§ Excerpt provided

☆ ☆ ☆ ☆

Displaying items by tag: Italcementi
Bulgaria: Bulgarian cement producer Devnya Cement plans to launch a new Euro160m production line with a cement production capacity of 1.5Mt/yr in September 2014. The plant, which is near the Black Sea port city of Varna, currently has a cement production capacity of 2.5Mt/yr. Devnya Cement was acquired by Italcementi in 1998.
India: Italcementi subsidiary Zuari Cement has held the ground breaking ceremony for a cement packing terminal in Kochi, Kerala. The port-based facility will be ready by the third quarter of 2015 and it will have a packing capacity of 1Mt/yr of cement. Roberto Callieri, zone director of the group, was the chief guest at the ceremony.
Italy/Egypt: Italcementi celebrated its 150th anniversary and 10 years of 'successful operations in Egypt' in March 2014. Director general of Italcementi, Giovanni Ferrario, said that the group's mission focused on 'product innovation, quality and opportunities for the future.' The new branding system, i.Nova, was presented at the event, a system that he said was, "The result of 15 years of research that rejuvenates the group's marketing strategy."
The company says that the i.Nova approach focuses on the client in a strategy that is no longer based on supplying a single product, but on the ability to offer solutions that can meet several different needs at the same time 'fast and efficiently.' ''Our industrial strategy centres around research, innovation and sustainability, values that are necessary for competitiveness,'' said Ferrario.
Italcementi considering Myanmar market move
12 March 2014Myanmar: Italcementi is considering entering the Myanmar market in the next few years, its chief executive has said. Carlo Pesenti said that the Italy–based international cement producer was negotiating with a local partner in Myanmar and studying the country's foreign investment law, in an interview with The Nation.
Italcementi is already active in Southeast Asia through its Jalaprathan Cement and Asia Cement subsidiaries in Thailand. In 2013 the country helped shore-up Italcementi's annual results with a rise in turnover of 18.1% year-on-year to Euro269m and earnings before interest, taxes, depreciation and amortisation (EBITDA) rose by 58.8% to Euro51.5m. Italcementi Thai cement shipments increased by 13.8% as an additional kiln was brought back on-stream.
Can the Egyptian cement industry secure its fuel supplies?
19 February 2014Suez Cement and Italcementi's first waste treatment plant in Egypt was inaugurated this week. The project uses 45,000t of household waste to produce 35,000t of alternative fuel annually. Given Egypt's on-going fuel concerns the project will be watched closely.

☆ ☆ ☆ ☆

§ Entries provided

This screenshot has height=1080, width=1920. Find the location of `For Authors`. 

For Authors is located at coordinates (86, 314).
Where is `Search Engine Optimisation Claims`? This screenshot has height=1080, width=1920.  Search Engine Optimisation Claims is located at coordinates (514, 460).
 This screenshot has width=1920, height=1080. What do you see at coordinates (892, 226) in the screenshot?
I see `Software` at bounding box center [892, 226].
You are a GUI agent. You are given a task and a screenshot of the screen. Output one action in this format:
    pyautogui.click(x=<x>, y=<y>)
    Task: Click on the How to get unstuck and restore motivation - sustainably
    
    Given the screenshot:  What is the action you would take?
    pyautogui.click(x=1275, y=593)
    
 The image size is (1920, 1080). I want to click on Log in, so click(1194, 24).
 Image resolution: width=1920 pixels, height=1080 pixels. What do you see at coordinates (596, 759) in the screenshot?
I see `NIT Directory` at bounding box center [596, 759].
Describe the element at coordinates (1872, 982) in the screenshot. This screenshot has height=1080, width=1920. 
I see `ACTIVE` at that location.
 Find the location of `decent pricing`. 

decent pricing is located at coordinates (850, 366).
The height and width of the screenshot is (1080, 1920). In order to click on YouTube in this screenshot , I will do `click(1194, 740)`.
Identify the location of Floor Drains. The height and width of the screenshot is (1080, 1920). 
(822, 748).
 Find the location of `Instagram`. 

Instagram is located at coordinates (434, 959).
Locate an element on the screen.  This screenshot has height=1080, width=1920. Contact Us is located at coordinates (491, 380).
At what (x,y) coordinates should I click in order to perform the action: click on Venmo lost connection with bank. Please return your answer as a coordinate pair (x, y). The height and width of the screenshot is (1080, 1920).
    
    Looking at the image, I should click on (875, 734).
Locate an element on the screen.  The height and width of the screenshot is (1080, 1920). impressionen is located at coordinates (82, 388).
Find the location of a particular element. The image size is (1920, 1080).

☆ ☆ ☆ ☆

§ Problems
(1) Reproduce the part of the Italcementi news items starting with "Italcementi is already" and going on through "be watched closely.".
(2) Which people are named in the Italcementi news items?
(3) Pick up the Italcementi news items where they end and keep writing.
The records aren't needed for any of this.

§ Task answers
(1)
Italcementi is already active in Southeast Asia through its Jalaprathan Cement and Asia Cement subsidiaries in Thailand. In 2013 the country helped shore-up Italcementi's annual results with a rise in turnover of 18.1% year-on-year to Euro269m and earnings before interest, taxes, depreciation and amortisation (EBITDA) rose by 58.8% to Euro51.5m. Italcementi Thai cement shipments increased by 13.8% as an additional kiln was brought back on-stream.
Can the Egyptian cement industry secure its fuel supplies?
19 February 2014Suez Cement and Italcementi's first waste treatment plant in Egypt was inaugurated this week. The project uses 45,000t of household waste to produce 35,000t of alternative fuel annually. Given Egypt's on-going fuel concerns the project will be watched closely.

(2) Roberto Callieri, Giovanni Ferrario, Carlo Pesenti

(3)
Italcementi has much riding on the success of the project. It has five integrated cement plants in the country. As reported in early February 2014, the cement producer suffered reduced production capacity in Egypt despite 'potential' domestic demand due to limited energy availability. Cement sales volumes in Egypt for Italcementi have continually fallen since 2011, accelerating from a 5.4% year-on-year reduction in 2011 to a 17.6% year-on-year reduction in 2013. Yet, despite this, rebounding domestic demand was reported in 2012 and 2013.
It must be extremely frustrating for Italcementi. It has the production capacity, it has demand but it doesn't have the fuel to power its lines. Any additional fuel will be welcome. At a rough and conservative rate of 200kg of fuel per tonne of cement produced, Italcementi and Suez Cement's new alternative fuel stream could help to produce 175,000t of cement or about 1.5% of the cement producer's clinker production capacity of 12Mt/yr.
Lafarge, with its mega 10.6Mt/yr cement plant outside of Cairo, hadn't suffered (publicly) as much as Italcementi from fuel shortages until the publication of its financial results for 2013. Although sales had decreased year-on-year since 2009, this has been blamed on competition. Now it has been announced that cement volumes decreased by 30% in the first half of 2013 due to shortages of gas. This was mitigated through fuel substitution to a 19% drop in the third quarter and a 7% drop in the fourth quarter.
However, Lafarge's strategy for fuel security may be threatened as the Ministry of State for Environmental Affairs ordered the producer to stop preparations to build storage units for petcoke in February 2014 citing environmental and economic reasons. What happening here is unclear given that the Egyptian government has been encouraging cement producers to move away from using natural gas.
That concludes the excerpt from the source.